Thirty-six Islamist prisoners were killed Sunday during an attempted jailbreak in Egypt, police said, bringing to almost 800 the death toll in five days as authorities continued a crackdown on supporters of ousted president Mohamed Morsi.
The bloodshed in Egypt has drawn widespread international condemnation, with senior European Union diplomats set to hold emergency talks on Monday to discuss the situation and future EU action.
There were conflicting reports of how the deaths occurred but the Egyptian interior ministry said the prisoners had taken an officer hostage and died after suffocating on tear gas.
"Thirty-six of the prisoners died of suffocation and crowding after tear gas was used to stop their escape," the ministry said.
The killings were the latest in five days of bloodshed sparked by a police and military operation to clear Islamists from protest camps in Cairo.
In his first remarks since the campaign was launched, military chief Abdel Fattah al-Sisi, who overthrew Morsi on July 3, warned security forces would confront any further violence from protesters.
"We will never be silent in the face of the destruction of the country," Sisi told top military and police commanders.
"We are very prepared for this," he said, pledging a "forceful" response to further attacks on police stations and government buildings.

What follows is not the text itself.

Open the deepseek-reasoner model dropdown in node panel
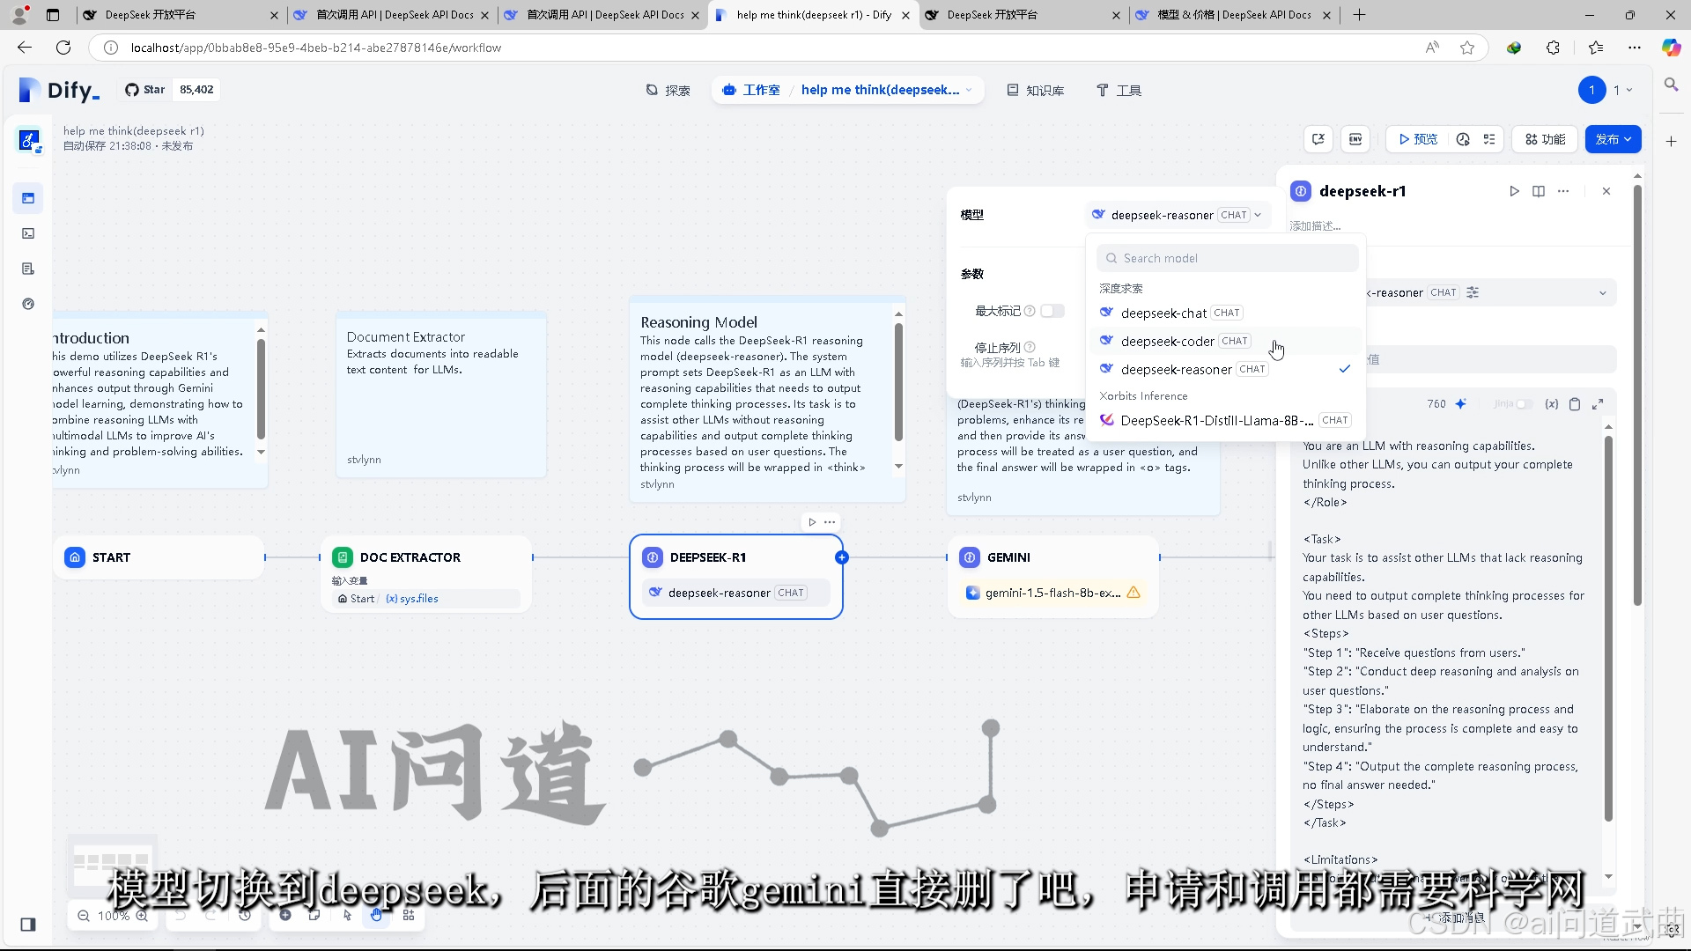 [x=1603, y=292]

The army and police have sent reinforcements to the Abu Zaabal prison, the scene of Sunday's deadly jailbreak attempt, the official MENA news agency reported.
The Muslim Brotherhood, Morsi's once banned movement that backed his election victory in 2012, said 35 prisoners were killed, revising an earlier toll of 52.
"The murder of 35 detained anti-coup protestors affirms the intentional violence aimed at opponents of the coup, and the cold-blooded killing of which they are targets," it said in a statement in English.
The Islamists said they cancelled "several marches" on Sunday, citing fears of vigilantes and snipers, but that others would go ahead.
At a mosque in the Dokki neighbourhood of Cairo, where one march was scheduled to begin, residents stood guard.
"We are waiting for them. I swear we will kill them if they approach the mosque," one said.
In the evening, the interior ministry announced a ban on vigilantes who have formed self-styled "popular committees" and urged citizens to respect a nightly curfew.
Elsewhere in Egypt, hundreds of protesters briefly marched in the Suez canal city of Ismailiya.
Two policemen were later killed in a shooting attack near the city, the interior ministry said.
Violence has also continued to plague the Sinai Peninsula, where a civilian, two soldiers and a policeman were killed overnight Saturday, security sources said.
The unrest has left Egypt divided as never before.
Vigilantes have pulled bearded men out of cars, and a mob chanted "terrorists" as Morsi supporters were dragged from Cairo's Al-Fath mosque on Saturday after a tense siege that included exchanges of gunfire.
More than 1,000 people have been killed since mass demonstrations against Morsi erupted at the end of June, among them a son of the Brotherhood's supreme guide who died on Friday.
EU threatens to review Egypt ties
The violence has shocked the international community, but Egypt's army-installed government has fiercely defended its actions while dismissing reports it plans to ban the Brotherhood.
The European Union said Sunday it would review ties with Egypt's army and government unless the bloodshed ends.
"The EU will urgently review in the coming days its relations with Egypt," EU leaders Herman Van Rompuy and Jose Manuel Barroso said.
British Foreign Secretary William Hague called his Egyptian counterpart to condemn violence by both sides, and described as "unacceptable" attacks against churches.
The United States has announced the cancellation of its biannual military exercise with Egypt, and its embassy in Cairo was closed Sunday for security reasons.
The White House has stopped short of suspending $1.3 billion in annual aid, although some US lawmakers called Sunday for the funds to be cut.
But the international response has not been uniformly critical. Both Saudi Arabia and Jordan have said they back Egypt in its fight against "terrorism".
On Sunday morning, the capital showed signs of returning to normal, with traffic beginning to flow again and banks and shops reopening for the first time since Wednesday.
Wednesday's storming of protest camps set up by Morsi supporters sparked nationwide clashes that claimed 578 lives.